Но мое внимание привлекла не его одежда и не меч, а именно необычные черты. Его изысканный, высокородный лик был изборожден глубокими морщинами, придававшими ему изможденное, замученное выражение. На челюсти и лбу виднелись крошечные шрамы, как от когтей зверя; я мог бы поклясться, что в выражении узких серых глаз временами появлялся затравленный блеск.
Я наклонился к кокетке Марсите и спросил имя мужчины, так как у меня напрочь вылетело из головы, знакомили меня с ним или нет.
— Это де Монтур из Нормандии, — ответила она. — Ох уж и странный тип! Даже мне он, признаться, не по душе.
— Значит, твои чары для него пустой звук, маленькая ведьма? — пробормотал я. Наше длительное знакомство сделало меня одинаково невосприимчивым и к ее гневу, и к уловкам амурного толка. Но на сей раз она предпочла не сердиться и ответила мне лукавым взглядом из-под скромно опущенных ресниц.
Я много наблюдал за де Монтуром, чувствуя странное очарование. Он ел мало, пил много, говорил лишь тогда, когда к нему прямо обращались с вопросом.

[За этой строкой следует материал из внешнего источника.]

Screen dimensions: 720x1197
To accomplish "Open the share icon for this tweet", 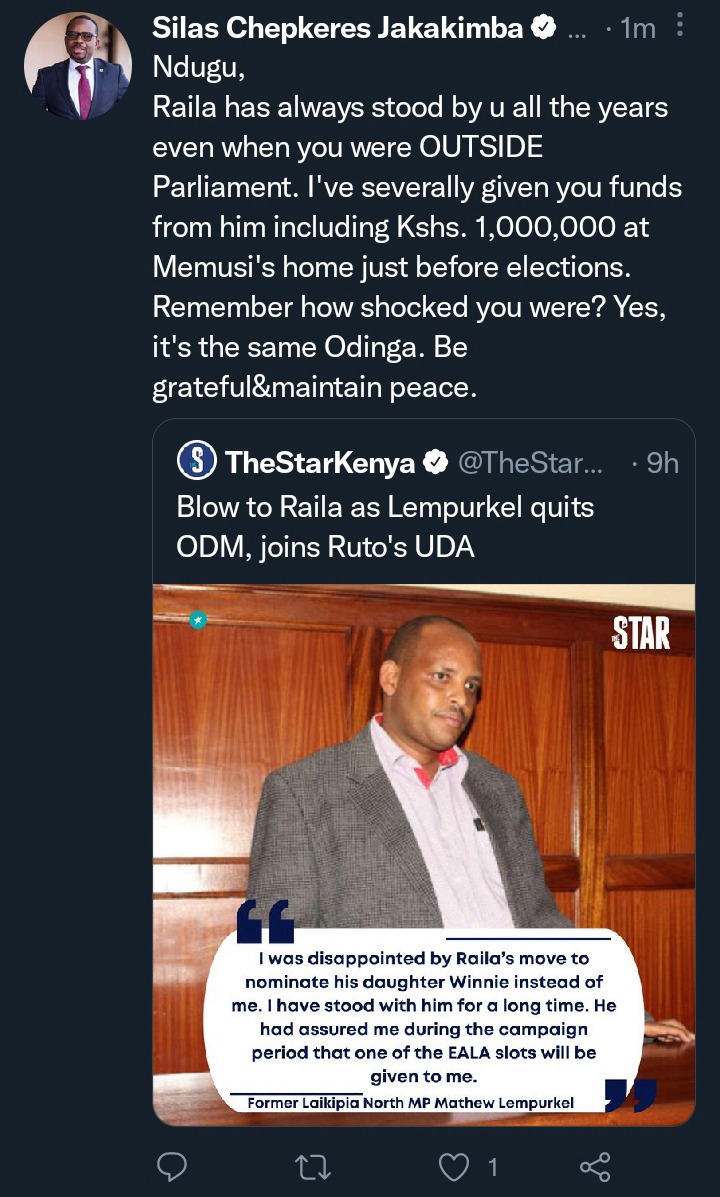I will coord(595,1166).
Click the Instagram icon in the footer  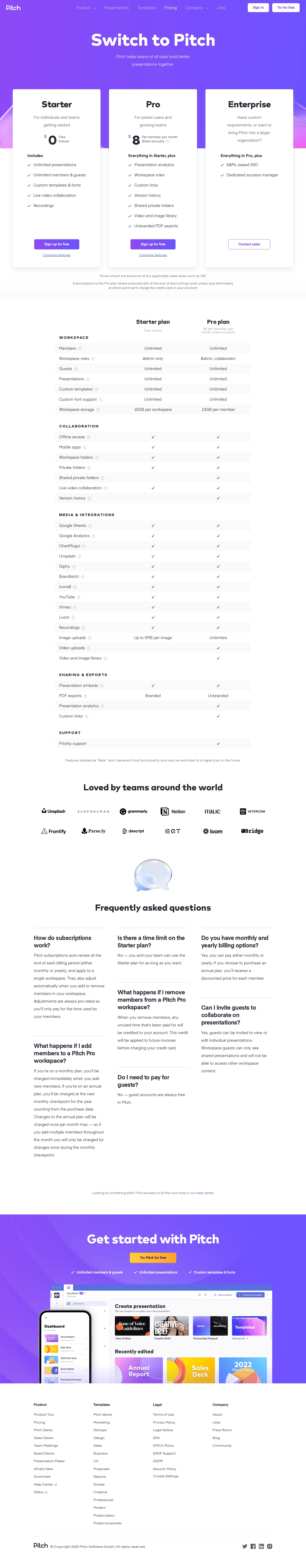pyautogui.click(x=269, y=1546)
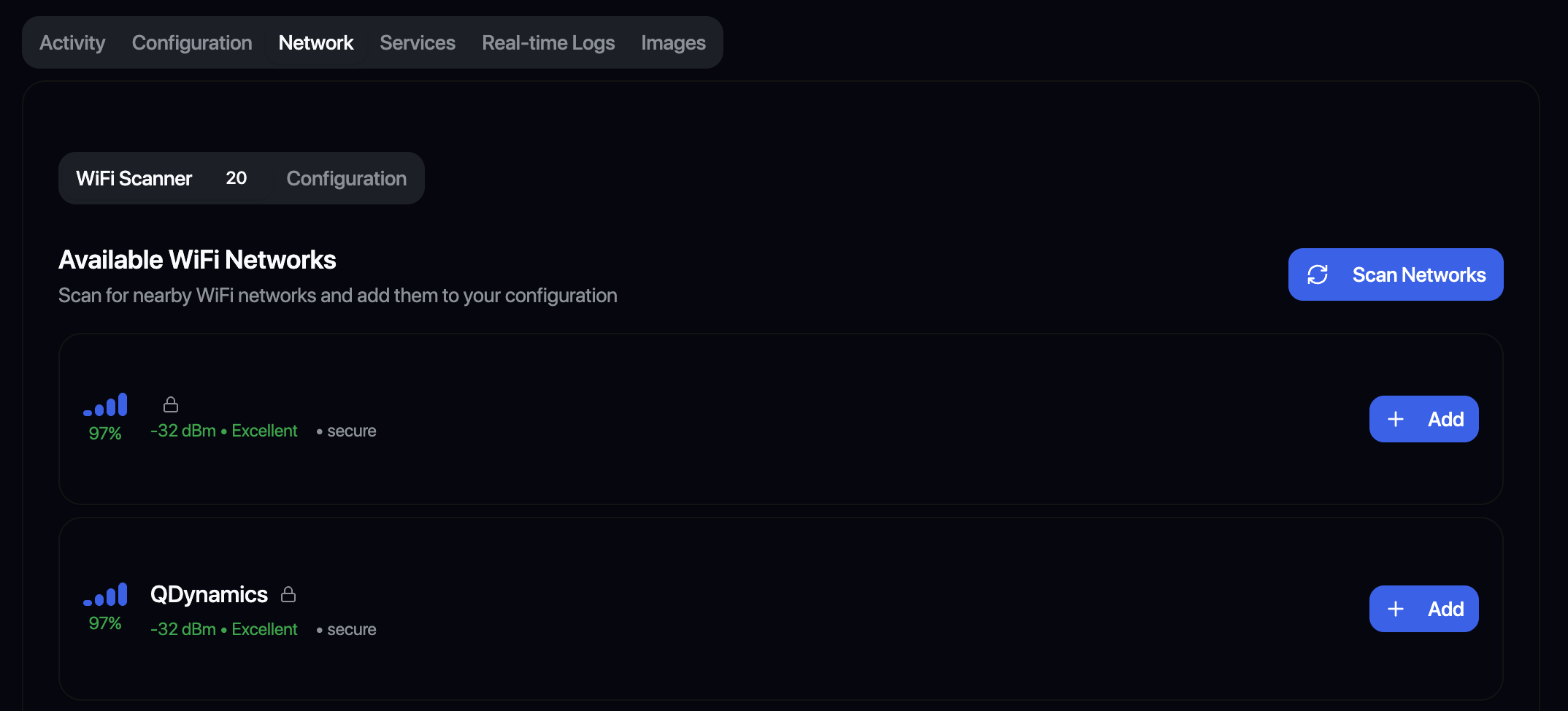Click the QDynamics network name
The width and height of the screenshot is (1568, 711).
(x=209, y=594)
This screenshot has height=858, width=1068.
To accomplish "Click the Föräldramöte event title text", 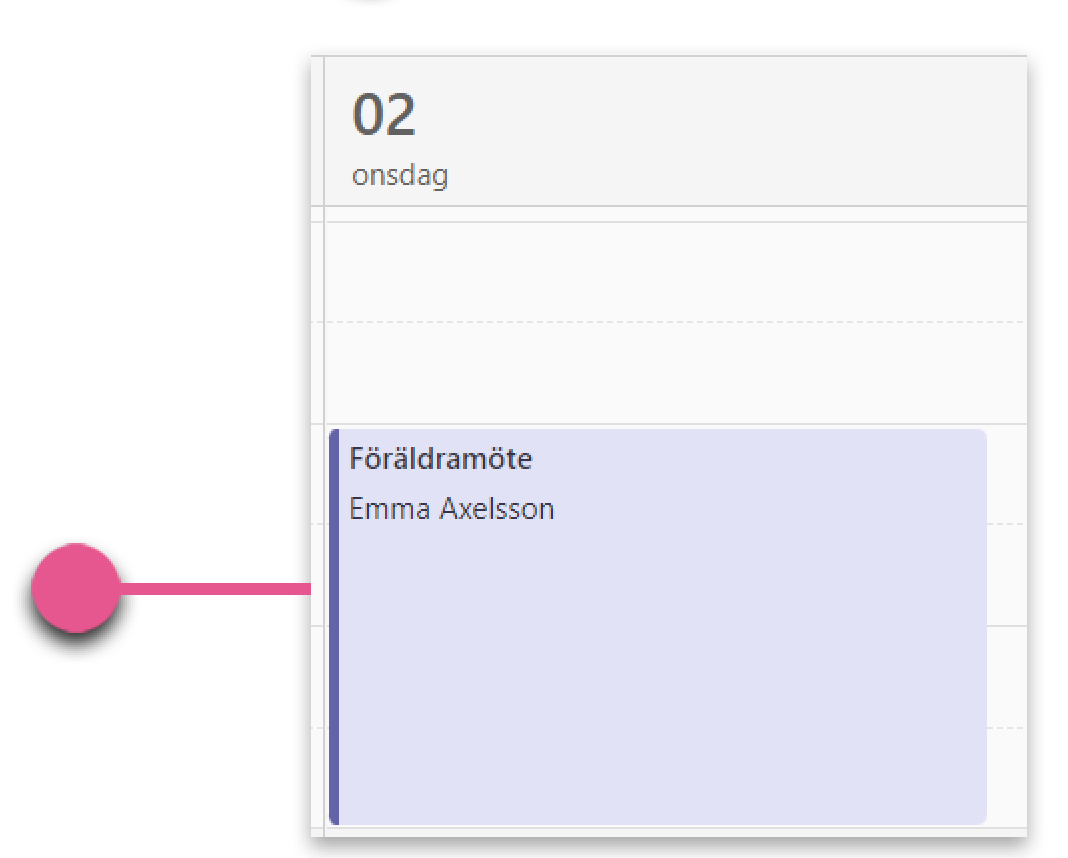I will 441,458.
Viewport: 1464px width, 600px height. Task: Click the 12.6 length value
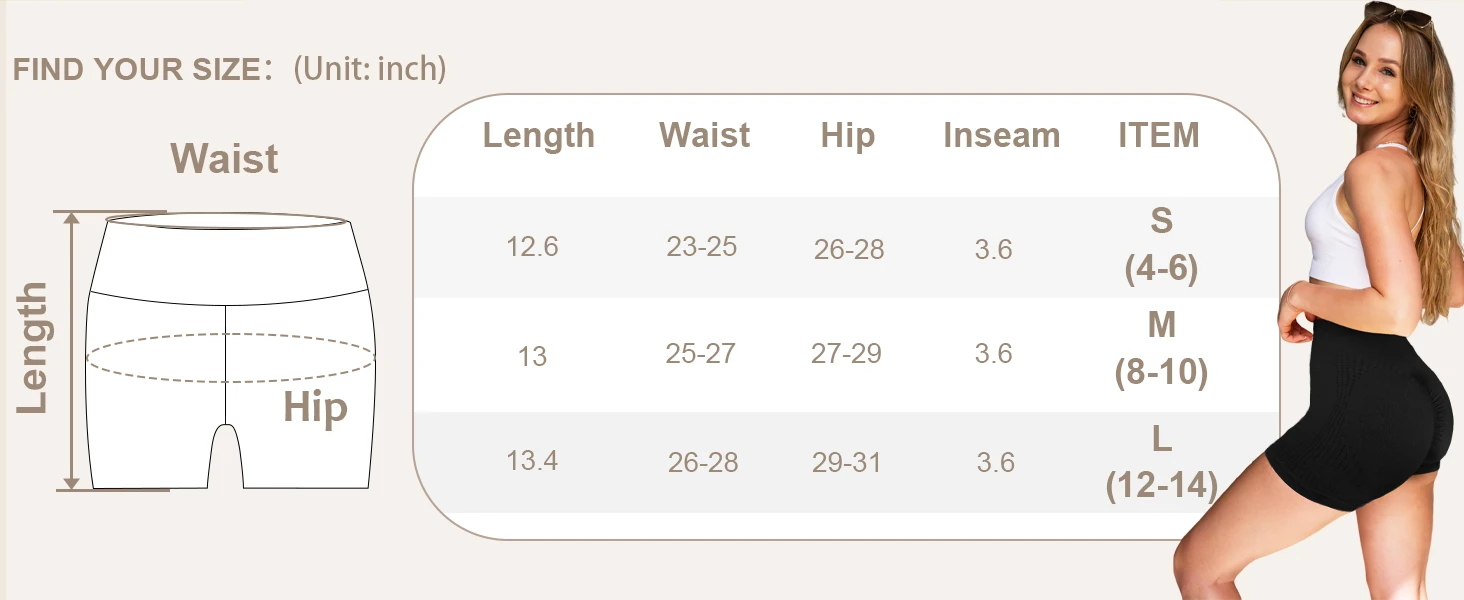coord(532,246)
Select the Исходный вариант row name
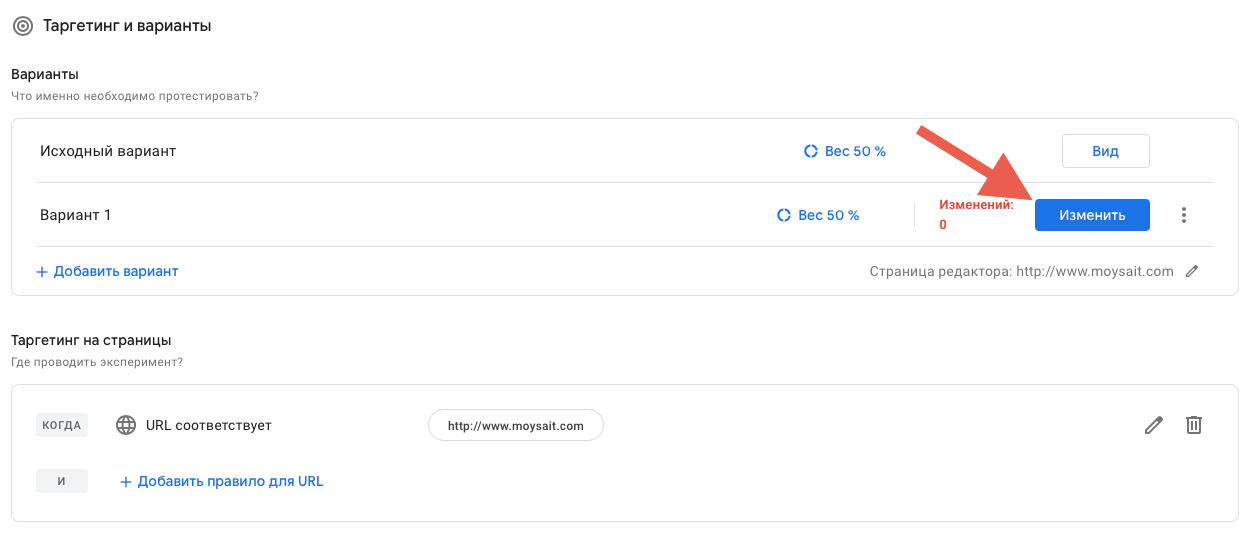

Вскоре, когда тосты пошли по кругу, я заметил, что спутники призывают его встать и поднять бокал. Сначала он отказывался, но после их повторных настоятельных просьб встал и на мгновение молчаливо застыл с поднятым кубком. Казалось, он внушает собравшимся благоговейный трепет. Надсадно, сардонически захохотав, он поднял кубок над головой.
— За Соломона! — воскликнул он. — За царя, обуздавшего злых духов рать! И да будет он проклят троекратно — за то, что некоторым из духов этих удалось улизнуть!
Проклятье — и здравица разом! За это выпили молча, озадаченно косясь друг на друга.
В тот вечер я рано ушел на покой, утомленный долгим морским путешествием; голова кружилась от крепкого вина, которого в погребах у дона Винсенте хранилось столь много, что можно было напоить весь этот континент.
Моя комната находилась в самой высокой башне замка; из ее окна открывался чудный вид на тропики и реку. Покои были обставлены с грубым, варварским шиком — как и, в общем-то, все здесь.
Подойдя к окну, я взглянул на дозорного, вышагивающего по территории замка прямо внутри палисада; на расчищенный плац, залитый луной, — неприглядный, пустой; на лес за ним; на умиротворенно протекающую реку. Из туземных кварталов, расположенных недалеко от берега реки, доносилось сюда странное бренчание грубой лютни, исполнявшей этническую мелодию.
В темных тенях леса какая-то жуткая ночная птица подняла насмешливый клекот. Зазвучали тысячи нот — птицы, и звери, и черт знает что еще! Какая-то огромная джунглевая кошка зашипела, заставляя волосы на затылке шевелиться. Я пожал плечами и отвернулся от окна. Наверняка в этих мрачных дебрях таились и самые настоящие дьяволы.